Она стояла нагая в какой-то непонятной комнате – похоже, в мастерской художника. В первом кадре ее обдавало струей желтой краски; человек, направлявший струю, находился за кадром. Затем она лежала в ослепительно желтой луже. Художник – видны были только его руки – выливал на нее ведро синей краски, потом размазывал краску по ее животу и груди; она смотрела на него доверчиво и весело. Взяв ее за руку, он подсказывал, что ей делать, она переворачивалась на живот, он снова лил краску, теперь на бедра, и размазывал по спине и ягодицам; ягодицы подрагивали в такт движениям его рук. В ее лице, в каждом ее жесте сквозила поразительная невинность и чувственное обаяние.

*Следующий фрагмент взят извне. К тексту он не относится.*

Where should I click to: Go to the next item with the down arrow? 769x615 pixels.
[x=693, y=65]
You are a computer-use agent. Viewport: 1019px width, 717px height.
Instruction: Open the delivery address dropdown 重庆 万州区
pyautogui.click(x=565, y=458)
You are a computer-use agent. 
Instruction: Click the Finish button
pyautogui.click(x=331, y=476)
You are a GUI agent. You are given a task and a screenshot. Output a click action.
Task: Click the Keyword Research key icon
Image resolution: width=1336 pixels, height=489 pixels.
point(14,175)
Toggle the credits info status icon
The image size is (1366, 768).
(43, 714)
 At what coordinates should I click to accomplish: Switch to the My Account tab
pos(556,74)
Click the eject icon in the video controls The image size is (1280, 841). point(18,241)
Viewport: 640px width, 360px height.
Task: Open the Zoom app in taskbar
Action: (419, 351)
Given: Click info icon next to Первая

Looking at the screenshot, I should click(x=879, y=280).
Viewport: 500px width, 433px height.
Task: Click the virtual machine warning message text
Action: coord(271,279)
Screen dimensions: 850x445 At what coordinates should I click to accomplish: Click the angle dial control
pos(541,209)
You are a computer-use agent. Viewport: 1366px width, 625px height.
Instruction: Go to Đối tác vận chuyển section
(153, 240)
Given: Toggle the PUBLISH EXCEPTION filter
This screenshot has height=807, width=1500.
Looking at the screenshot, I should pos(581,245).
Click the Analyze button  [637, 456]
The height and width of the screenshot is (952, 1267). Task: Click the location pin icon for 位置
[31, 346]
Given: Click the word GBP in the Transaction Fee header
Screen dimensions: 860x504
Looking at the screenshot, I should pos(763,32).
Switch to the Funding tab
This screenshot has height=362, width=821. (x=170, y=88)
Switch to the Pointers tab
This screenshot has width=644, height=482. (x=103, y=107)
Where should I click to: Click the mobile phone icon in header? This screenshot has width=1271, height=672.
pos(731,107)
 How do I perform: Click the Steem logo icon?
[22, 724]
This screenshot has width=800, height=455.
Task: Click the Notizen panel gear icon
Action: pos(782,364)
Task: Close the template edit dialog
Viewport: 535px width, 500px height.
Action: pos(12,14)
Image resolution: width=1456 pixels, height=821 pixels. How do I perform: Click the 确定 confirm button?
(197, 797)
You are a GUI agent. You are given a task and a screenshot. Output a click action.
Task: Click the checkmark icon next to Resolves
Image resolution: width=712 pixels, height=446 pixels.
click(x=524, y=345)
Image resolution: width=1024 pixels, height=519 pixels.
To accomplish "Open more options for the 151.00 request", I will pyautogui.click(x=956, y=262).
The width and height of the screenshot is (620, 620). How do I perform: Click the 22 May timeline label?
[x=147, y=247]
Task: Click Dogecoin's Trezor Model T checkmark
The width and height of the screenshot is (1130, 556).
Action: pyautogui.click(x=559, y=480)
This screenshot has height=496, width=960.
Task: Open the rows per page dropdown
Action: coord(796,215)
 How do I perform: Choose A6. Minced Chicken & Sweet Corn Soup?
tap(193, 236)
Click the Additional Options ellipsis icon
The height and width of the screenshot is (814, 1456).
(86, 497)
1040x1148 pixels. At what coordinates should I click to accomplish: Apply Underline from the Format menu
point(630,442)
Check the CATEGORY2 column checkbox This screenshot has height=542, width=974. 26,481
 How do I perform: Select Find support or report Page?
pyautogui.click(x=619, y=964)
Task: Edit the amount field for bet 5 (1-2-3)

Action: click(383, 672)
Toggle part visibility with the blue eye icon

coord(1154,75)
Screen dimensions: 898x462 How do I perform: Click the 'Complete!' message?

Я видел работы Ива Кляйна – восполнил пробел в образовании после встречи с Венсаном – и знал, что в художественном плане эта акция вполне вторична и неинтересна; но какое кому дело до искусства, когда счастье кажется таким возможным? Я крутил этот эпизод раз десять подряд; конечно, я торчал, но, кроме того, по-моему, с первой же минуты многое понял. Я понял, что полюблю Эстер, полюблю неистово, безоглядно и безвозвратно. Я понял, что это будет история такой силы, что она может меня убить, и даже наверняка убьет, когда Эстер меня разлюбит, потому что всему есть пределы и какой бы сопротивляемостью ни обладал каждый из нас, в итоге все мы умираем от любви, вернее, от недостатка любви – в конечном итоге это вещь смертельная. Да, многое было предопределено в эти первые минуты, процесс успел зайти далеко. Я еще мог затормозить, не встречаться с Эстер, уничтожить диск, отправиться в далекое путешествие; но в действительности я назавтра уже звонил ее агенту. Естественно, он был в восторге: «Да, это возможно, думаю, в данный момент она свободна, конъюнктура сейчас непростая, вы это знаете не хуже меня, нам ведь раньше не доводилось сотрудничать? Поправьте меня, если я ошибаюсь, очень рад, для меня это удовольствие, истинное удовольствие». «Две мухи на потом» наделали много шума во всем мире, кроме Франции; по-английски он говорил совершенно правильно, и вообще Испания осовременивалась с поразительной быстротой.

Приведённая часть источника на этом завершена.